Extrait:
• • • • •

Fondation Robert Schuman
Comme en Grande Bretagne, la législature irlandaise ne peut excéder une durée de cinq années. Il revient donc au Premier ministre de décider durant son mandat du moment auquel il décide de convoquer les électeurs devant les urnes. Jeudi 25 avril, Bertie Ahern, actuel Premier ministre élu le 6 juin 1997, a ainsi annoncé à la presse la tenue des élections législatives pour le 17 mai prochain avant de rencontrer la présidente Mary MacAleese à laquelle il a demandé, conformément à la Constitution, de dissoudre le Parlement.
Le système politique irlandais
L'Oireachtas, le Parlement national irlandais, est composé de deux chambres. Le Dail Eireann, la Chambre des représentants, compte 166 membres élus pour cinq ans maximum au scrutin plurinominal à la représentation proportionnelle. Le jour de l'élection, selon un système appelé de vote unique transférable, l'électeur reçoit une liste alphabétique de candidats sur laquelle il désigne les candidats pour lesquels il souhaite voter par ordre de préférence. Il inscrit ainsi le chiffre 1 devant le candidat qui a sa première préférence puis 2, 3, 4, etc. devant les noms d'autres candidats de la liste. La première opération du dépouillement est le calcul du quotient électoral, c'est-à-dire du nombre de voix minimum que doit obtenir un candidat pour être élu. Ce quotient correspond à l'ensemble des voix exprimées divisé par le nombre de sièges à pourvoir (trois, quatre ou cinq selon les circonscriptions) augmenté d'une unité. Tout candidat atteignant ce nombre de voix est déclaré élu. Ses voix excédentaires sont alors réparties entre les candidats ayant été retenus en deuxième préférence. Il est rare que ce système, compliqué, permette l'émergence d'une majorité de gouvernement. Cependant, les Irlandais y sont attachés et par deux fois (lors des référendums de 1959 et 1969) ont refusé sa modification.
Le Seanad Eireann, le Sénat, comprend soixante membres dont quarante-trois sont élus par cinq grands corps, constitués de parlementaires et d'élus locaux, représentant divers secteurs de la société (la Culture et l'Education, l'Agriculture, le Travail, l'Industrie et le Commerce et enfin l'Administration publique), onze nommés par le Premier ministre et six par les licenciés de deux universités, la National University of Ireland et l'University of Dublin (Trinity College). Le Sénat est formé peu après chaque nouvelle législature.
Neuf formations politiques sont représentées à la Chambre des Représentants.
- Le Fianna Fail (FF), parti nationaliste situé au centre droit.
- Le Fine Gael (FG), parti de droite.
- Le Parti travailliste (Lab), situé au centre gauche.
- Le Parti démocrate progressiste (PD), formation centriste.
- Le Parti vert (GP), représentant les écologistes.
- La Gauche démocratique (DL), formation située à gauche.
- Le Sinn Fein (SF), parti républicain et nationaliste dirigé par Gerry Adams.
- Enfin le parti socialiste (SP), formation d'extrême gauche trotskiste et le Fianna Fail indépendant (IFF), branche dissidente du Fianna Fail.

• • • • •

Données affichées:
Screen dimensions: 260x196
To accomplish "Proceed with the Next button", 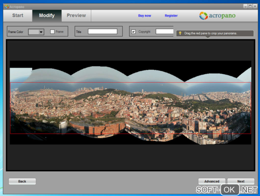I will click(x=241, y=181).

• • • • •

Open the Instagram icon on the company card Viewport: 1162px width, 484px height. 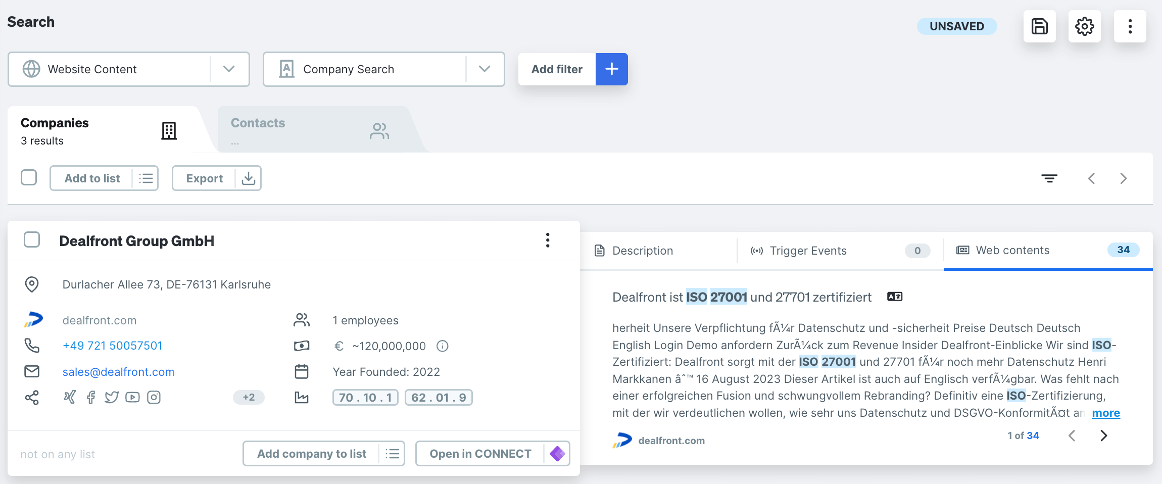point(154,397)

• • • • •

Tâches:
1: D'après l'extrait sur les élections irlandaises, combien de membres compte le Sénat ?
2: Reprenez le texte sur les élections irlandaises et poursuivez-le après sa dernière phrase.

Réponses:
1: Le Sénat compte soixante membres.

2:
Bertie Ahern est depuis les dernières élections du 6 juin 1997 à la tête d'un gouvernement de coalition minoritaire au Dail Eireann, la Chambre des représentants, qui comprend son propre parti, le Fianna Fail, et le Parti démocrate progressiste, formation centriste. Son gouvernement est composé de quatorze membres du Fianna Fail et d'un membre du Parti démocrate progressiste, Mme Mary Harney, qui occupe les fonctions de Vice Premier ministre et de ministre de l'Entreprise, de l'Emploi et du Commerce. Pour faire adopter ses textes de loi, le Fianna Fail a donc dû s'appuyer, au gré des situations, sur les quatre députés du Parti démocrate progressiste ainsi que sur quatre autres députés indépendants. Signalons enfin que le gouvernement formé par Bertie Ahern en juin 1997 est le premier depuis la deuxième guerre mondiale à réussir à parvenir à rester au pouvoir les cinq années de son mandat, le Taoiseach (Premier ministre en gaélique) battant ainsi le record de longévité absolue à la tête d'un gouvernement.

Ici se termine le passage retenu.